Image credit: storm-crow.co.uk

Sometimes it is the little details which make the biggest impacts – and scientists from Montreal's McGill University have bought their microscopes to bear on tiny organisms which could influence the capacity of forests to offset greenhouse gases. Cyanobacteria, which appear blue under the microscope, are microorganisms that are both wildly abundant, and firmly ensconced in just about every habitat on the planet.

Dr. Zoà « Lindo of McGill's Department of Biology, and a doctoral student, have been looking at the mosses of spruce trees in Canada's coastal rain forests. These tree-growing mosses have developed a close connection with cyanobacteria that grow on them. The bacteria provide the mosses with essential nitrogen, by 'fixing' it from the atmosphere – which aids the mosses growth.

It has already been shown that mosses at ground level, in the Arctic Boreal forests, aid nutrient flows by this process. Lindo decided to investigate whether this also applied to the mosses in temperate rain forests. They took samples of the mosses from the forest floor, and up to 30m (100 feet) high in the canopy, for trees of different ages. What they found was that the larger, older trees grow more mosses, and interestingly, that the cyanobacteria in the higher mosses fix twice as much nitrogen as those at ground level.

Given that the growth and development of forests depends on the amount of nitrogen available to them, this has major implications for how we manage forests. The age of the trees seems to be the fundamental factor in determining the nitrogen fixing capability of the forest as a whole.

As Lindo says ''You need trees that are large enough and old enough to start accumulating mosses before you can have the cyanobacteria that are associated with the mosses. Many trees don't start to accumulate mosses until they're more than 100 years old. So it's really the density of very large old trees that are draped in moss that is important at a forest stand level''.

Why does this matter at the bigger scale? Well, first of all increased nitrogen fixing can ultimately lead increased nitrogen dioxide release from the soil – and NO2 is a potent greenhouse gas. But equally, a more productive forest may absorb more CO2, so countering that effect. It is the interplay of these two factors makes the microscopic contribution of cyanobacteria to the global issue of global warming difficult to call.
◇ ◇ ◇ ◇ ◇ ◇ ◇
Required action 1: In the article on forest mosses, how high up in the canopy were the moss samples taken?
Required action 2: Copy the part of the article on forest mosses that runs from "It has already" to "at ground level.".

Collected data
◇ ◇ ◇ ◇ ◇ ◇ ◇
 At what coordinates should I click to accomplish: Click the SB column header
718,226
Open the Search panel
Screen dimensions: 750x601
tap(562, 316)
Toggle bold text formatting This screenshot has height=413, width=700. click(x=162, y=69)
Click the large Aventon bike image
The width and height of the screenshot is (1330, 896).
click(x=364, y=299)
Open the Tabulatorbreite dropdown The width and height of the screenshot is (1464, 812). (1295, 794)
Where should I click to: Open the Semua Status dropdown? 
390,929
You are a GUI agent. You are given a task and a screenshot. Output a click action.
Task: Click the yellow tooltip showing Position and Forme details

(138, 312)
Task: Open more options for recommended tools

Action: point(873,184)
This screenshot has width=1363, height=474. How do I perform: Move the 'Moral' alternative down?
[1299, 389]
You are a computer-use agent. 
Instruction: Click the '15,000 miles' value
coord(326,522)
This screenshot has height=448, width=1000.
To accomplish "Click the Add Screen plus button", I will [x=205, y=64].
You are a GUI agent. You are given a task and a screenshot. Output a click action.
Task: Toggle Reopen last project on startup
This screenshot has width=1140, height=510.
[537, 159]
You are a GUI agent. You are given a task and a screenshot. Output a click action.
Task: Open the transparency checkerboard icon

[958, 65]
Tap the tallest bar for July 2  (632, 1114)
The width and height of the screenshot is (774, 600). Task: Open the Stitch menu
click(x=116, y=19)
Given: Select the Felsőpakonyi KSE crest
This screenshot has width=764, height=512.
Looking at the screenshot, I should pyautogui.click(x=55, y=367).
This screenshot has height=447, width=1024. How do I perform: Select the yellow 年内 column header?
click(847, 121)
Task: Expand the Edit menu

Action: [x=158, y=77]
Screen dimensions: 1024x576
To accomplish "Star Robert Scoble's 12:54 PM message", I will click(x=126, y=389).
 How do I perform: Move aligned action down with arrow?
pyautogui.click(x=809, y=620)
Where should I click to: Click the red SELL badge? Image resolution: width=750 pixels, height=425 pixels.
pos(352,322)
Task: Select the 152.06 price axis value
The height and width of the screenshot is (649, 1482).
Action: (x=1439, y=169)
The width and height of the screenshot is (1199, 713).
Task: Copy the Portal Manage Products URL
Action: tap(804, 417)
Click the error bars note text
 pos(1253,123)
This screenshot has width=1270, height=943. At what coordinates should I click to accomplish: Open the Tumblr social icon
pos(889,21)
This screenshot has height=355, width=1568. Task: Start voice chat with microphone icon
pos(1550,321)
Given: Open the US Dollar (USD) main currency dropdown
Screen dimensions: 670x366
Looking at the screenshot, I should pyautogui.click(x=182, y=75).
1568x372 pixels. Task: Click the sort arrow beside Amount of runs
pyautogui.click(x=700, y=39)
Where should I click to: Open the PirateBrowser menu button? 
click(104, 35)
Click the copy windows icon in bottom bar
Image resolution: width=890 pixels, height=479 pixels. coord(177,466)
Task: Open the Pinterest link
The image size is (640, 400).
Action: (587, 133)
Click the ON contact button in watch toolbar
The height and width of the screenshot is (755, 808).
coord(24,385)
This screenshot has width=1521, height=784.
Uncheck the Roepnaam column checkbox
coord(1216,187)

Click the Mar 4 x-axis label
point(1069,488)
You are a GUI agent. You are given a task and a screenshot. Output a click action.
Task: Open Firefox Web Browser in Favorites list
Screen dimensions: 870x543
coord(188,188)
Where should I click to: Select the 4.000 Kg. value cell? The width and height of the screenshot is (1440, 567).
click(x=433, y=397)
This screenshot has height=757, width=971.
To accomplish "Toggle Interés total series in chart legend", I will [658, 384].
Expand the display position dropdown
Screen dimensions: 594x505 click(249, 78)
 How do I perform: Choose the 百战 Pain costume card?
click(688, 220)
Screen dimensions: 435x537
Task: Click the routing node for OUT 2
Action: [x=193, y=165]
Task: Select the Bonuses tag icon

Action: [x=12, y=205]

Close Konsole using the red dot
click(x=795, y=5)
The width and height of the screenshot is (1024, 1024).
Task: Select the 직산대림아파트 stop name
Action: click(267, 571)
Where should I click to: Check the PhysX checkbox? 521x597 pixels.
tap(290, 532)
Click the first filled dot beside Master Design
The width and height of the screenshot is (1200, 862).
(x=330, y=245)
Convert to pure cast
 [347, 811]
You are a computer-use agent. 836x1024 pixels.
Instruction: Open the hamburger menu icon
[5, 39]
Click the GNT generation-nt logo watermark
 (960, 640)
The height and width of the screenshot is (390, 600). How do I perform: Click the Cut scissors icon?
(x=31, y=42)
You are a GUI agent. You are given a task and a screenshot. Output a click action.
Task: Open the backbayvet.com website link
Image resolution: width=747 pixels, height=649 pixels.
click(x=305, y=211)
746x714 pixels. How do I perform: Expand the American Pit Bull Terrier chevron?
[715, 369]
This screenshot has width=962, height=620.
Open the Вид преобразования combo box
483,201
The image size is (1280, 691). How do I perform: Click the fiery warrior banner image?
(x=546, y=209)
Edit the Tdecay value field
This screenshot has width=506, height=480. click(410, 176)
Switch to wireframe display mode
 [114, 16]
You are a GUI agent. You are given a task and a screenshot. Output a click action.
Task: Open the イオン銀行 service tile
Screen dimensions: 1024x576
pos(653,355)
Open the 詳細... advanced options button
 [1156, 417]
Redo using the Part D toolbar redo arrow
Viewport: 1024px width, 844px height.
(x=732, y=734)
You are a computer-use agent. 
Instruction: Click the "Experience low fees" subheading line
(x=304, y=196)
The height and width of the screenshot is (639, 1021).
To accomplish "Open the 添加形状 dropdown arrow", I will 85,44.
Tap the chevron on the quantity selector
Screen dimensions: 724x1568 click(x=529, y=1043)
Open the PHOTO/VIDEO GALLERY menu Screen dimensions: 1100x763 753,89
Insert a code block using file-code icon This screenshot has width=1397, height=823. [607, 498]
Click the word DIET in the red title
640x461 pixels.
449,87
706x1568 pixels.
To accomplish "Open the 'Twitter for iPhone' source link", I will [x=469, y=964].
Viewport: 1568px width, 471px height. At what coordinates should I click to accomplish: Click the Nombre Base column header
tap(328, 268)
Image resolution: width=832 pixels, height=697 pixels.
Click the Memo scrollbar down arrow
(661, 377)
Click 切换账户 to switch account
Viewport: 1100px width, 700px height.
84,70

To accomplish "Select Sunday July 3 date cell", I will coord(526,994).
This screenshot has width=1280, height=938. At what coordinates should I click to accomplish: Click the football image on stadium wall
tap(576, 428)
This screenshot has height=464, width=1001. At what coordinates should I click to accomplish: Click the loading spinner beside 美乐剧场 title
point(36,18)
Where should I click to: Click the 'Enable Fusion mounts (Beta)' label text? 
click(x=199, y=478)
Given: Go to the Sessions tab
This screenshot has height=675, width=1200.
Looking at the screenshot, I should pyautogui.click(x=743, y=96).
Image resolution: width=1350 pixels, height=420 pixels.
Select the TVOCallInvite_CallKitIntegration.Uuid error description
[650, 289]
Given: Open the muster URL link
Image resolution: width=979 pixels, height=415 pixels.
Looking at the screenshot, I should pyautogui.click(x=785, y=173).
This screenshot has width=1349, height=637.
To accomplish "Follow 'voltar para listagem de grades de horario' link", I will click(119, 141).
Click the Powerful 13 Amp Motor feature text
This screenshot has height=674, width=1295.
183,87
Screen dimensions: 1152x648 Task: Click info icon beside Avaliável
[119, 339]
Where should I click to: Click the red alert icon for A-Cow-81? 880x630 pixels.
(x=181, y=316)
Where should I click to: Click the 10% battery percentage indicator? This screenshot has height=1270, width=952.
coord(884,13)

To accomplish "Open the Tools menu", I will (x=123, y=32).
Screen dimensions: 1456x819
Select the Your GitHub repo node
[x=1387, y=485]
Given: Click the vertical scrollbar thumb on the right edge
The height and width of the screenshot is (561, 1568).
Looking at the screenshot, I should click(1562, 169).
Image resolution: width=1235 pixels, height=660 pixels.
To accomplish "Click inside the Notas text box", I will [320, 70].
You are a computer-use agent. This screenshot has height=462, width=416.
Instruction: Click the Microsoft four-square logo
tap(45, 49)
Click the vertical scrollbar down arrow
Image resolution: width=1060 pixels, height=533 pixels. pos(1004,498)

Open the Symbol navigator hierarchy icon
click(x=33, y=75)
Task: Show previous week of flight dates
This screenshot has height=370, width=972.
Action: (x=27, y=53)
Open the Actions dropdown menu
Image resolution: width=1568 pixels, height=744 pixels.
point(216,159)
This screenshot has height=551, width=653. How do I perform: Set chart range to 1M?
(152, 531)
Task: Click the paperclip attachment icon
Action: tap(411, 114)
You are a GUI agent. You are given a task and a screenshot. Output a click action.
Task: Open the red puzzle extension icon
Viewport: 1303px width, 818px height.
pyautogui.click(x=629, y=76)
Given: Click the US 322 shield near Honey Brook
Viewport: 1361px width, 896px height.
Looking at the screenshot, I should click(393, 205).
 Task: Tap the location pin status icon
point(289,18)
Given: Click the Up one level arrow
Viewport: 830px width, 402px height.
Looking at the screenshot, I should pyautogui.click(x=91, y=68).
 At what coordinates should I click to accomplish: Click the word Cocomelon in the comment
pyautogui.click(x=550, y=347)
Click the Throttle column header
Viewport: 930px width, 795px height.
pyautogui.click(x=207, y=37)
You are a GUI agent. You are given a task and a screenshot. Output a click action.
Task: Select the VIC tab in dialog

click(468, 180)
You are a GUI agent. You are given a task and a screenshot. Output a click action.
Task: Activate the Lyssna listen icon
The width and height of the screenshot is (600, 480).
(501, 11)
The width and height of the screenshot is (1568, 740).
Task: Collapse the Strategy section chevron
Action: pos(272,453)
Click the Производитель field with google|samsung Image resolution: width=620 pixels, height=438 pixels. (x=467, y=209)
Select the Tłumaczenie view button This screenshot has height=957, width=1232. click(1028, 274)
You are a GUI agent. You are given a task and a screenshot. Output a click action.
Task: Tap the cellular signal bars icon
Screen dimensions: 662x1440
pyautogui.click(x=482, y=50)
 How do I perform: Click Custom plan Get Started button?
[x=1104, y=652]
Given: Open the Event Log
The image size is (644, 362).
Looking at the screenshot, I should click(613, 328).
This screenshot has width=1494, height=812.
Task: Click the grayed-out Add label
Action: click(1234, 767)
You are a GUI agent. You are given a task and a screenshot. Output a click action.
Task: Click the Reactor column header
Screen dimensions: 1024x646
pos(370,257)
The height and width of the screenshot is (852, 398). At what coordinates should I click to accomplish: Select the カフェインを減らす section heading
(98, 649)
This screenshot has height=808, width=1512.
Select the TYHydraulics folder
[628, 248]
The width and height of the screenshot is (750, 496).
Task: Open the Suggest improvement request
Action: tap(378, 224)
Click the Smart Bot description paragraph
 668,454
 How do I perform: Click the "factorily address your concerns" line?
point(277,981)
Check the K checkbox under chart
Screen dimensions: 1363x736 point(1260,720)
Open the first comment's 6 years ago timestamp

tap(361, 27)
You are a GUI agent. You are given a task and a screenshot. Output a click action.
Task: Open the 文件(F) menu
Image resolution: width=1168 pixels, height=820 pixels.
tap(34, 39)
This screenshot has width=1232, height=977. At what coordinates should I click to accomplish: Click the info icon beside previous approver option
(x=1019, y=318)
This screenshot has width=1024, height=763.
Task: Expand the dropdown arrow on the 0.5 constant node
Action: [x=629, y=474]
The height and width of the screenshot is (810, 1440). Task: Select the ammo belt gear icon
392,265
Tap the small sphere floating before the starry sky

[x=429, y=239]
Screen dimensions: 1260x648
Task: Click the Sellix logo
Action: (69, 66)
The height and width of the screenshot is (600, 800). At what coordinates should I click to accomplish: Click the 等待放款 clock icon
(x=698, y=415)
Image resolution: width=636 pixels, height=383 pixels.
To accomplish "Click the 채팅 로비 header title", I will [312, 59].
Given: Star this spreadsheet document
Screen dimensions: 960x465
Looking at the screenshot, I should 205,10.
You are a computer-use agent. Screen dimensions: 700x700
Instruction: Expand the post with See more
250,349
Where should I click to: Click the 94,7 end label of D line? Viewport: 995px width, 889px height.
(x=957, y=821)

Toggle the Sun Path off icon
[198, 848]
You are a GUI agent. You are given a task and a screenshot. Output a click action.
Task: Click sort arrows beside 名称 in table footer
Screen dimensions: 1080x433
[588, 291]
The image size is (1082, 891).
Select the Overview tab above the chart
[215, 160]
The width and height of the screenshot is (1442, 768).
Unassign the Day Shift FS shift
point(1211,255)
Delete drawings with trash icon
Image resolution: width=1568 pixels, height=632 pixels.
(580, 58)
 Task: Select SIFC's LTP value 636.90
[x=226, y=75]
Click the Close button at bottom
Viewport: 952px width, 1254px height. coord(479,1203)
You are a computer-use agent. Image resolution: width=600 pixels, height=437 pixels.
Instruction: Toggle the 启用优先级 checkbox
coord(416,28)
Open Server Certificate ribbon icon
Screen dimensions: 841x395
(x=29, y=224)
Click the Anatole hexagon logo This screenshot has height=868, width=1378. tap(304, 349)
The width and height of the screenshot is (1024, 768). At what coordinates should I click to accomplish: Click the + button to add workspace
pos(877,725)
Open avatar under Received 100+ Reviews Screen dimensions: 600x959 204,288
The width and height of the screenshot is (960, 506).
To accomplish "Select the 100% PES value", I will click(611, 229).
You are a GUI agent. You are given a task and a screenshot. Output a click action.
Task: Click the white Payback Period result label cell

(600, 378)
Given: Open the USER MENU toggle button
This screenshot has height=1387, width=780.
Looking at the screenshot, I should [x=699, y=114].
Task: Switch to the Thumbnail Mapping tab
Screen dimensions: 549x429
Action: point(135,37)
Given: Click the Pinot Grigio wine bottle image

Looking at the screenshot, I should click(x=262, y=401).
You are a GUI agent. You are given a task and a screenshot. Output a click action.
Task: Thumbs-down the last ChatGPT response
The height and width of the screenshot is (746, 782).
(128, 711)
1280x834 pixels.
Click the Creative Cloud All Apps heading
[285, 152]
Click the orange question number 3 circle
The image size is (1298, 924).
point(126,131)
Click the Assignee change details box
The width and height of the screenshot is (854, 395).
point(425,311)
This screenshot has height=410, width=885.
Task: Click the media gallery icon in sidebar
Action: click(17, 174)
◇ ◇ ◇ ◇ ◇ ◇ ◇
Answer box 1: Up to 30m (100 feet) high.

Answer box 2:
It has already been shown that mosses at ground level, in the Arctic Boreal forests, aid nutrient flows by this process. Lindo decided to investigate whether this also applied to the mosses in temperate rain forests. They took samples of the mosses from the forest floor, and up to 30m (100 feet) high in the canopy, for trees of different ages. What they found was that the larger, older trees grow more mosses, and interestingly, that the cyanobacteria in the higher mosses fix twice as much nitrogen as those at ground level.